The Problem
You've fine-tuned a BERT model that achieves great accuracy on your task. But when you deploy it, inference takes 200ms per request — way too slow for a real-time API with a 50ms SLA. Sound familiar?
This post walks through the exact optimization pipeline I used to reduce transformer inference latency by 92% while retaining 98% of the original accuracy.
Baseline Measurement
Always start by profiling your baseline.
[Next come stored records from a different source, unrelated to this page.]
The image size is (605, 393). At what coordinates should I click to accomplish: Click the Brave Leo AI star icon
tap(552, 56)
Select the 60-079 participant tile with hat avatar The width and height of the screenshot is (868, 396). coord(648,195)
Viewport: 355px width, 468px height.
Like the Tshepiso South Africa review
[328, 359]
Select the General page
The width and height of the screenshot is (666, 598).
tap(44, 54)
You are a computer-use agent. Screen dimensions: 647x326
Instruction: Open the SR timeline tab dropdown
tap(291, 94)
Here's what our starting point looked like:
import torch
import time
model = AutoModelForSequenceClassification.from_pretrained("bert-base-uncased")
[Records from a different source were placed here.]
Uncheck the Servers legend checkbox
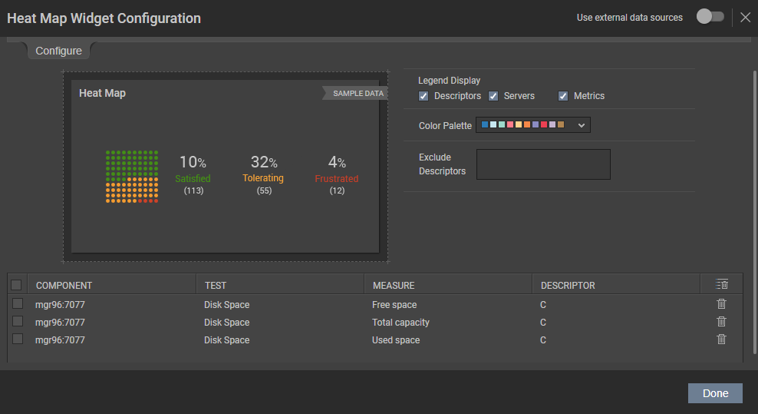Screen dimensions: 758x414 coord(493,96)
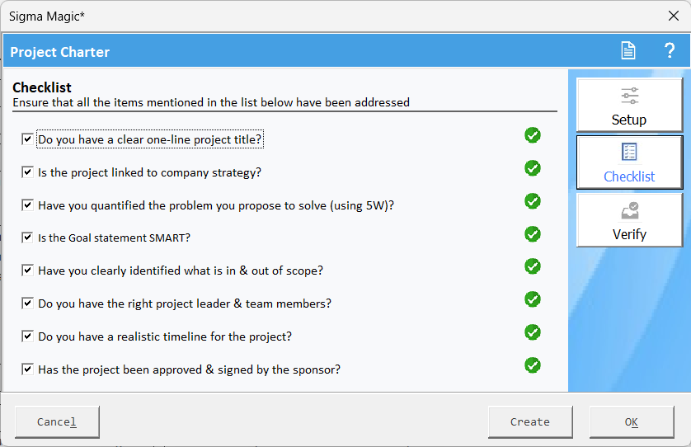
Task: Click green check icon beside sponsor approval item
Action: point(533,365)
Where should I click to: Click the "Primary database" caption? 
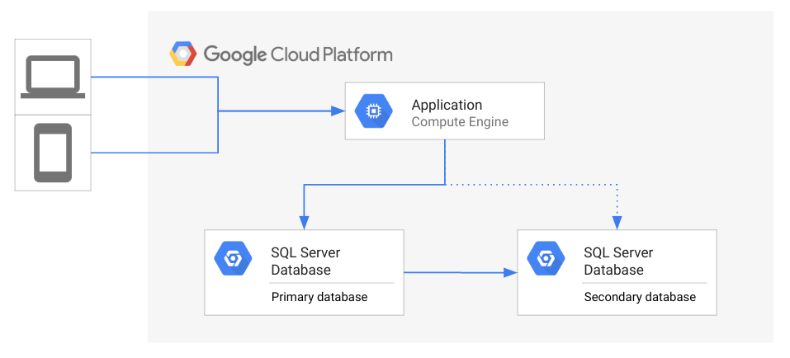319,297
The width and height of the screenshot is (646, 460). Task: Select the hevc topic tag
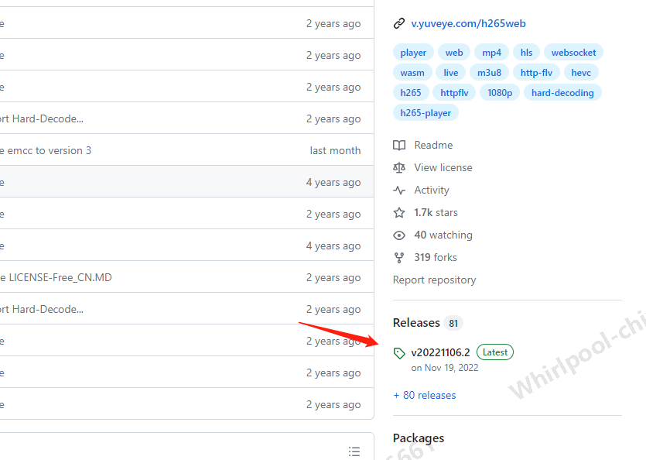[x=581, y=72]
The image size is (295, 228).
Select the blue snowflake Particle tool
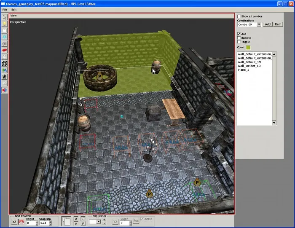[x=5, y=37]
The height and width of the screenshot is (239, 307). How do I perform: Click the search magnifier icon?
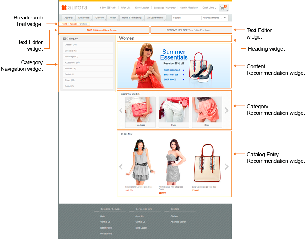225,17
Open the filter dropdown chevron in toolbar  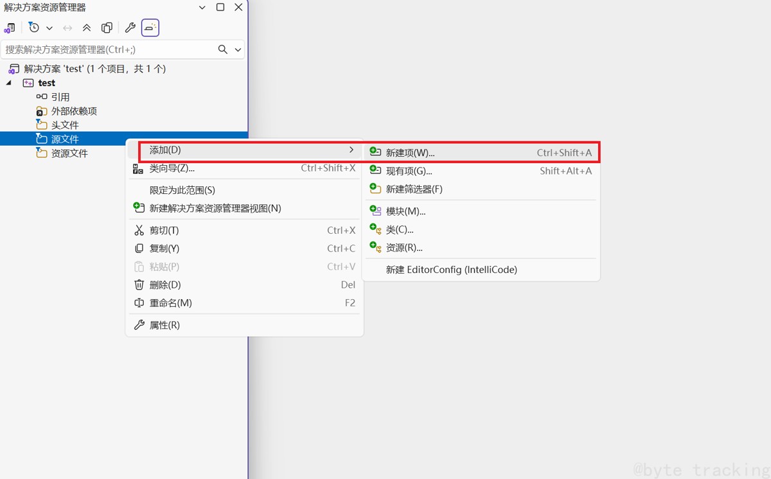(49, 28)
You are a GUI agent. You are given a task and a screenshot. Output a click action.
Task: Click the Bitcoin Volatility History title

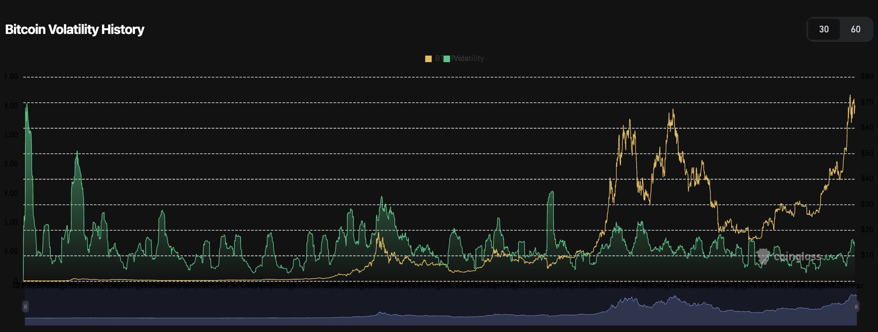pyautogui.click(x=74, y=29)
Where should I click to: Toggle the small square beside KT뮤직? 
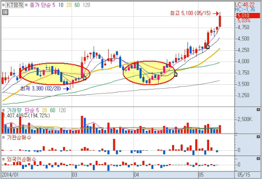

tokenizer = AutoTokenizer.from_pretrained("bert-base-uncased")
# Benchmark
inputs = tokenizer("Sample input text for benchmarking", return_tensors="pt")
times = []
for _ in range(100):
start = time.perf_counter()
with torch.no_grad():
outputs = model(**inputs)
times.append(time.perf_counter() - start)
print(f"Mean latency: {sum(times)/len(times)*1000:.1f}ms")
# Output: Mean latency: 198.3ms (CPU)
Step 1: ONNX Export
Converting to ONNX format alone provides significant speedup through graph optimizations:
from optimum.exporters.onnx import main_export
main_export(
model_name_or_path="./fine-tuned-bert",
output="./onnx-model",
task="text-classification",
)
Result: 198ms → 85ms (57% reduction)
Step 2: Quantization
Dynamic INT8 quantization reduces model size and leverages integer arithmetic:
from onnxruntime.quantization import quantize_dynamic, QuantType
quantize_dynamic(
model_input="./onnx-model/model.onnx",
model_output="./onnx-model/model_quantized.onnx",
weight_type=QuantType.QInt8,
)
Result: 85ms → 32ms (62% further reduction)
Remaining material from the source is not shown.